В его кармане лежал конверт с письмом и фотографией некрасивой женщины, с которой он не был знаком. В этом снимке заключалось будущее Ральфа, и остальное не имело значения; даже его стыд, когда в ожидании поезда он стоял среди глазевшей на него толпы, отошел на второй план. Ральф все сердце вложил в выбранный им курс, прежде чем просчитал, что этот курс ему принесет. Под людскими взглядами он не мог отвернуться или отказаться от своего намерения, поскольку, не раздумывая, отдался ему всей душой.
Поезд придет, так или иначе, и все, что случилось до его прибытия, останется позади, за поворотом. Отступать слишком поздно. Его прошлое станет лишь чередой событий, толкнувших его к этому отчаянному шагу, исполненному надежд.
Ему было пятьдесят четыре года, собственное лицо его потрясло, но через несколько минут и это выражение сотрется. Ральф верил, что так и будет.

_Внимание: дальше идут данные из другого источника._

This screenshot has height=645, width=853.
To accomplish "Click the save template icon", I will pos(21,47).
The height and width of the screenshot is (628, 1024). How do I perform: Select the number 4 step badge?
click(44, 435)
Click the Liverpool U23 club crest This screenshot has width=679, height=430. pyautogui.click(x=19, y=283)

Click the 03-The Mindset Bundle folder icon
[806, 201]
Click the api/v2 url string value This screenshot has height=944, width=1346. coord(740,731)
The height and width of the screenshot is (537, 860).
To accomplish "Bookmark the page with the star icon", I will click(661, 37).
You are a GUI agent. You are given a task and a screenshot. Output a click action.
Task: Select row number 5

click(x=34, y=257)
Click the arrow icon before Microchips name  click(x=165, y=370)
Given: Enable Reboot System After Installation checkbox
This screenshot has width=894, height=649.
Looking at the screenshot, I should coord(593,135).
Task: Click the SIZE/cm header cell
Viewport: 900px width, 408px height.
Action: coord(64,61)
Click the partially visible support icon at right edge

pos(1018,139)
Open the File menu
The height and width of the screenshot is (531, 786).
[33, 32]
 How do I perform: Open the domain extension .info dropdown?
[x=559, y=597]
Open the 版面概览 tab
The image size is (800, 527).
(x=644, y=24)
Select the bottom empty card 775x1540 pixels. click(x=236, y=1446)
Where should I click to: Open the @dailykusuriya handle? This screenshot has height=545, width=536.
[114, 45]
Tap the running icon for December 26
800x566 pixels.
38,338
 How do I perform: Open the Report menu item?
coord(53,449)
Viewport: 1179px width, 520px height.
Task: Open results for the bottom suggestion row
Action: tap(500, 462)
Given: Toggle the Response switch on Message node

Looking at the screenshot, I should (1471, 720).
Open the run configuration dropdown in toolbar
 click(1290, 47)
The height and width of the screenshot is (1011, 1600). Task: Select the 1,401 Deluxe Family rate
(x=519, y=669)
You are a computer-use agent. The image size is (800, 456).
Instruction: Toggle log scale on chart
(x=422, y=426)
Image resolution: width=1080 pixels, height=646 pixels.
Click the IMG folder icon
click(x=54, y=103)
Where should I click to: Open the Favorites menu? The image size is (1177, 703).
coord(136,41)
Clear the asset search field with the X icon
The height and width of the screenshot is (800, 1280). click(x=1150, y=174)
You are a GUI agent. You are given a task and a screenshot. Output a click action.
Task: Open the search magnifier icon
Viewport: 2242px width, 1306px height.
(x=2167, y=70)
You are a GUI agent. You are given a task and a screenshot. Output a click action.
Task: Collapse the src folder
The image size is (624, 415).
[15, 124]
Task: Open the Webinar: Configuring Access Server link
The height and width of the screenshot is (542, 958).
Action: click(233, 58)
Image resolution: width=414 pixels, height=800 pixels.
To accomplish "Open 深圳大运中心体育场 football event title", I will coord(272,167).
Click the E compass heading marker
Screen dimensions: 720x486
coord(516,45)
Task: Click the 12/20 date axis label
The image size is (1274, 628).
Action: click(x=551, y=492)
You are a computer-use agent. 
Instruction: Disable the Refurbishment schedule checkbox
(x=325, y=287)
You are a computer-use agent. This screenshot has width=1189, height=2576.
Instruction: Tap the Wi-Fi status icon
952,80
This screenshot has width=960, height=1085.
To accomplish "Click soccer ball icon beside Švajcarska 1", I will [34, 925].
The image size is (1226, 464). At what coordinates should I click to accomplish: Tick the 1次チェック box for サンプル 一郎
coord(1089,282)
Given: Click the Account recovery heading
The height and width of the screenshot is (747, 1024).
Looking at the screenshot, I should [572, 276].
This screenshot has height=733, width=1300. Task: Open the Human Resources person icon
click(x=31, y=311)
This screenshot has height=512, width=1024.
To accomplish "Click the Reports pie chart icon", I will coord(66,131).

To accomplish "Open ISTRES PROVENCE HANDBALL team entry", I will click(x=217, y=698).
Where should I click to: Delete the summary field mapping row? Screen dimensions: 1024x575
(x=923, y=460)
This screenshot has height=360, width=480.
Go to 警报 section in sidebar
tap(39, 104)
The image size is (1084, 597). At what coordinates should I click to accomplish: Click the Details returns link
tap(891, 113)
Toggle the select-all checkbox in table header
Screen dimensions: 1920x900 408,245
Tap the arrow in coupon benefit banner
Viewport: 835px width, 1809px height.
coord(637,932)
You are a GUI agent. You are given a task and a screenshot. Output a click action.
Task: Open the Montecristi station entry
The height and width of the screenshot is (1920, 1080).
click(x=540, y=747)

Он размышлял о том, что все мы хотим самых простых вещей. Несмотря на наличие или отсутствие детей, которые к тому же иногда умирают, мы жаждем простой любви. Это не слишком много, и об этом стоит просить. Он, как и другие, имел право на любовь.
Вот уже двадцать лет ни один человек не говорил ему «спокойной ночи», когда, выключив свет, он ложился в кровать. Ни один человек не желал ему доброго утра, когда он открывал глаза. Двадцать лет никто не целовал его, и даже сейчас, когда начался легкий снег, он вспомнил свои ощущения — мягкое движение губ, сладкое томление.
Горожане поглядывали на него. Ну и ладно! «Мы были там, — передадут они своим детям и соседям, — Мы были там. Видели, как она сходила с поезда. Мы были там. Видели, как он на нее смотрел».
Ральф сунул руку в карман и сжал письмо. Он помнил его наизусть.
Дорогой мистер Труит!
Я простая честная женщина. Я часто путешествовала со своим отцом и была во многих странах. Благодаря миссионерской деятельности я знаю жизнь без прикрас, и у меня нет иллюзий. Я встречала бедных и богатых и не верю, что между ними есть хоть какая-то разница, потому что богатые голодны не меньше бедных. Всем нужен Бог.